Metabolism of chlorinated alkenes and alkanes as related to toxicity.

Abstract

The chlorine substitution in aliphatic compounds results, by its electron attracting effect, in a destabilization in alkanes and a stabilization in alkenes. Thus, with alkanes the main pathways of metabolic transformation to reactive intermediates are radical formation by C-C break or dechlorination, or dehydrochlorination. In alkenes, the stability of the molecule increases with the number of chlorine substitutions. In the series of chlorinated ethylenes, the first step of metabolic transformation is the oxidation to electrophilic oxiranes which may be hydrolized enzymatically or non-enzymatically, react with cellular nucleophiles, or rearrange to either chlorinated aldehydes or acyl chlorides. With tetra-, 1,2-cis- and trans-di-, 1,1-di-, and monochloroethylene, the metabolites identified in in vivo experiments are identical with the thermal rearrangement products of the respective oxiranes. An important exception is found with trichloroethylene, where the thermal rearrangement product is dichloroacetyl chloride; the metabolites in vivo, however, are entirely derived from trichloroacetaldehyde (chloral). The reason for this peculiar behavior is most probably a Lewis acid catalysis by the oxidizing enzyme system.
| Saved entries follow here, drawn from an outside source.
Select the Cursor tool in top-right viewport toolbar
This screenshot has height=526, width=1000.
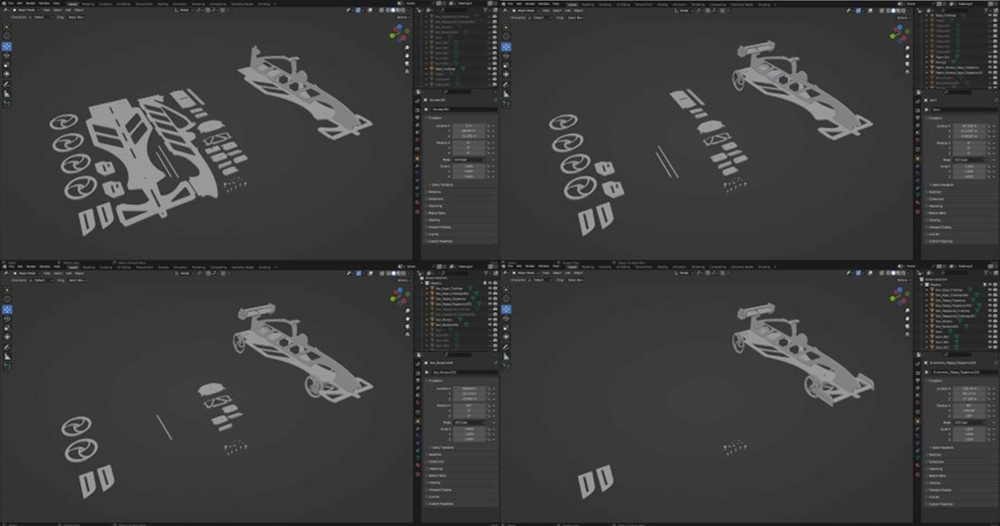pyautogui.click(x=506, y=34)
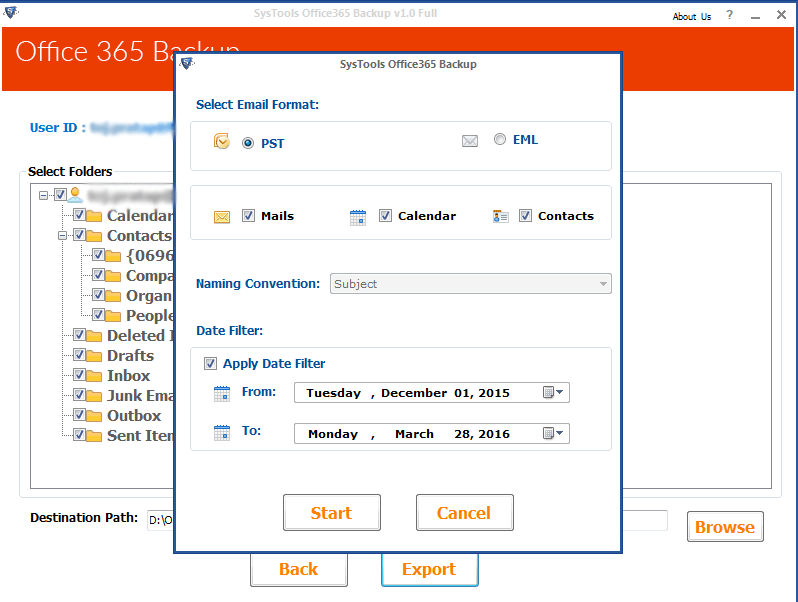Image resolution: width=798 pixels, height=602 pixels.
Task: Select the EML radio button
Action: pyautogui.click(x=500, y=140)
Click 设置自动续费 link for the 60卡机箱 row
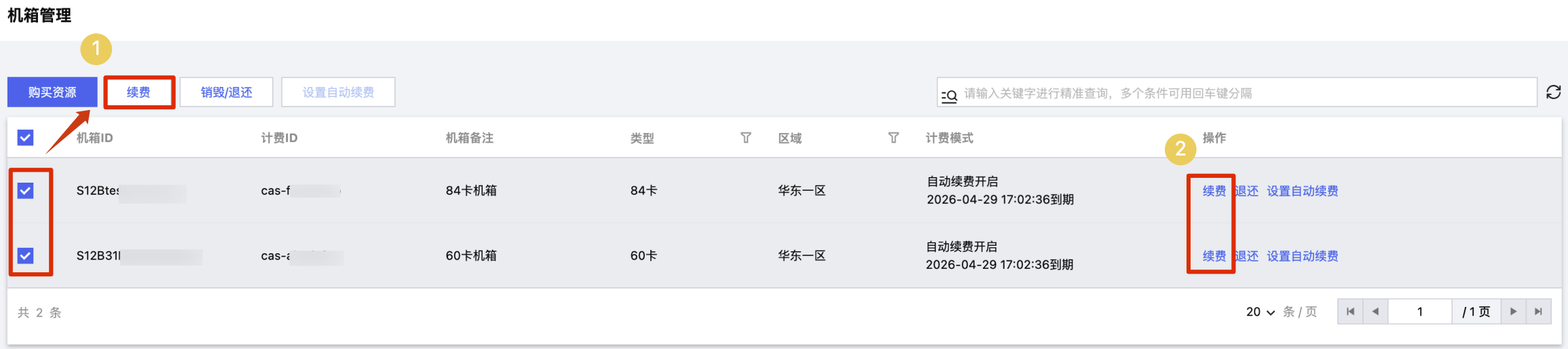Screen dimensions: 1568x349 pos(1303,256)
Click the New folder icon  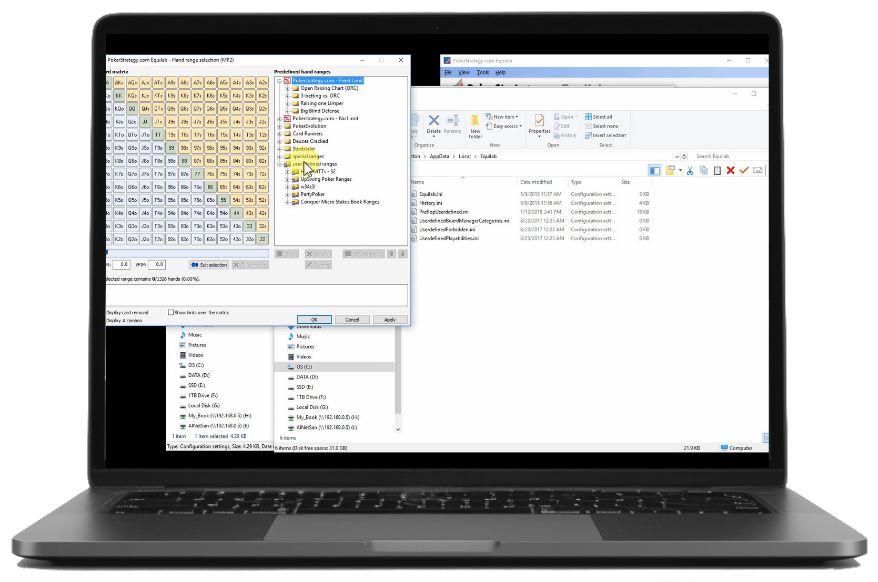click(475, 124)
Mutagenic and carcinogenic activities in the series of chlorinated ethylenes are determined by the stability of their oxiranes, which is higher in symmetrical than in unsymmetrical chlorine substitution: the relatively unstable and unsymmetric oxiranes of trichloroethylene, 1, 1,-dichloro-, and monochloroethylene are mutagenic in the Ames test; the more stable symmetric oxiranes of tetra-, 1,2-cis- and trans-dichloroethylenes are inactive.